You are bidding on an item that has an unknown value uniformly distributed between 0 and 1. You do not know the true value of the item, but you know that if you end up winning the bid for the item, the item will increase its value to 2x its original value. Your bid can only go through if its at least as large as the original value of the item. How do you bid to maximize expected payoff.
Here's what I have:
Let V be the true value of the item
Let B be the bid you make
Let f(V) represent the profit you make given V as the true original value
$$f(V) = \begin{cases} 2V - B & B \geq V\\ 0 & B< V \end{cases}$$
Where I get confused is when I need to start applying integrals to calculate how to maximize the expected value.
Thanks for any help.
EDIT: Here is the solution from the book I'm working off of. I do not understand how they are doing the calculus.
Let B be your bid. Let S be the true value of the item. The density function of S equals unity for $0 \leq S \leq 1$, and 0 otherwise.
Your payoff P is
$$P(S) = \begin{cases} 2S - B & B \geq S\\ 0 & \text{otherwise} \end{cases}$$
The maximum post bid item value is 2, so you should be no more than 2. You want to maximize $E[P(S)]$ with respect to choice of B in the interval [0, 2]. Your expected payoff is:
$$\begin{aligned} E[P(S)] &= \int_{S=0}^{S=1} P(S)*1*\,\mathrm{d}S \\ &= \int_{S=0}^{S=\min(B,1)} (2S-B)\,\mathrm{d} \\ &= \left.(S^2-BS)\right|_{S=0}^{S=\min(B,1)} \\ &= \begin{cases} 0 & B\leq1\\ 1 - B & B>1 \end{cases} \end{aligned}$$
so you should bid less than or equal to 1 and expect to break even.
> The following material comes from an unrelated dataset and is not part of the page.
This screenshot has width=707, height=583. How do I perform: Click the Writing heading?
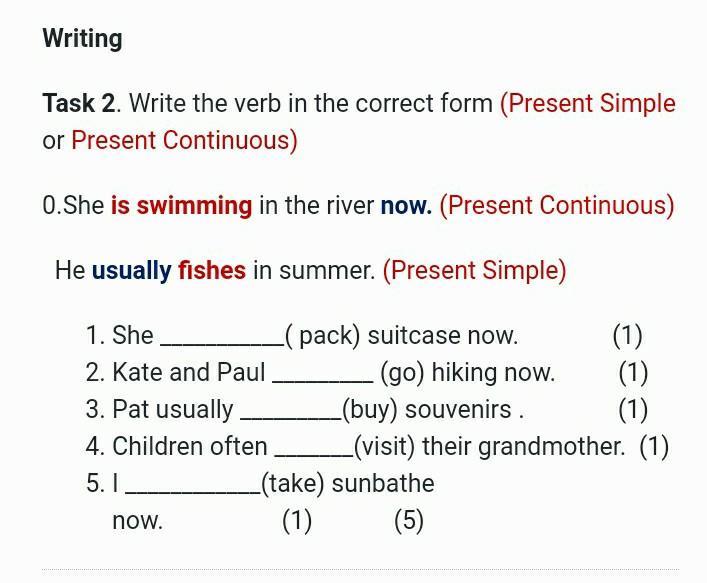tap(82, 39)
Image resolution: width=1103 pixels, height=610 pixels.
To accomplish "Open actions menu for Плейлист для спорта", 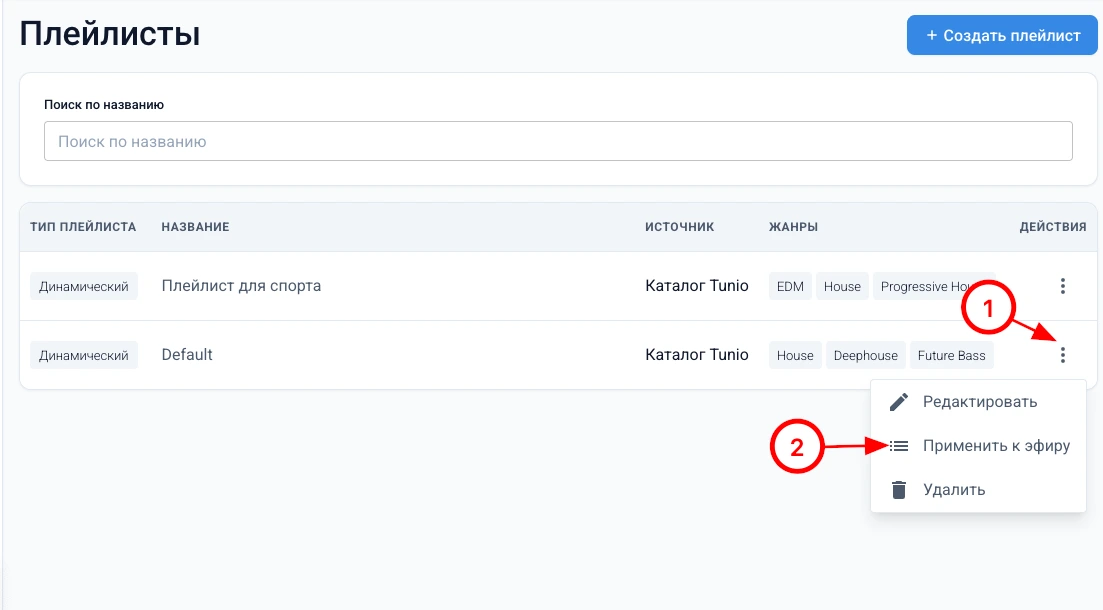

As I (and others) noted in the comments, the exercise seems to be really confusingly phrased (and not at all like any real auction or other transaction I've ever heard of), and the given solution doesn't look much better. So instead of trying to explain the book solution, let me rephrase the exercise in a (hopefully) slightly less confusing manner, and then show how I would solve it.
Solution:
Let $V \sim U(0,1)$ be a random variable denoting the nominal price of the item. The probability density function of $V$ is $$f(V) = \begin{cases} 1 & \text{if }0 < V < 1 \\ 0 & \text{otherwise.} \end{cases}$$
If you bid an amount $B$, your gain will be $$g(B,V) = \begin{cases} 2V -B & \text{if }V < B \\ 0 & \text{otherwise.} \end{cases}$$
Thus, your expected gain from bidding $B$ is $$\begin{aligned} \mathbb E_V[g(B,V)] &= \int_{-\infty}^\infty g(B,V)\: f(V)\: \mathrm dV \\ &= \int_0^1 g(B,V)\: \mathrm dV \\ &= \int_0^{\min(1,B)} (2V-B)\: \mathrm dV \\ &= \int_0^{\min(1,B)} 2V\: \mathrm dV - \int_0^{\min(1,B)} B\: \mathrm dV \\ &= V^2 \bigg|_{V=0}^{V=\min(1,B)} - BV \bigg|_{V=0}^{V=\min(1,B)} \\ &= (\min(1,B)^2 - 0^2) - (B\min(1,B) - B\cdot0) \\ &= \min(1,B)^2 - B\min(1,B) \\ &= \begin{cases} 1-B & \text{if }B > 1 \\ 0 & \text{if }B \le 1. \end{cases} \end{aligned}$$
(Since you said you had trouble following this part in the book solution, I included quite many intermediate steps. Let me know if there's still something you don't follow.)
As $1-B < 0$ whenever $B > 1$, you should never bid more than $1$. Instead, any bid of $1$ or less will result in an expected gain of $0$, so any such bid is as good as not bidding at all, which is the optimal strategy.
Actually, this came out looking more like that book solution after all, though hopefully a bit clearer. What I would probably do, if asked that in an exam or something, would be to start by noting that the chance of winning the item equals $1$ for any bid $B \ge 1$. Thus, any bid $B > 1$ is clearly suboptimal, as it increases the cost without changing the probability of winning. That out of the way, I'd the just calculate $$\mathbb E[g(B)] = \int_0^1 g(B,V)\: \mathrm dV = \int_0^B (2V-B)\: \mathrm dV = B^2 - B^2 = 0$$ for all $B \le 1$. (Or I might note that the integrand $2V-B$ has odd symmetry around the midpoint $V = B/2$ of the integration interval, so the integral has to be zero by symmetry considerations alone.)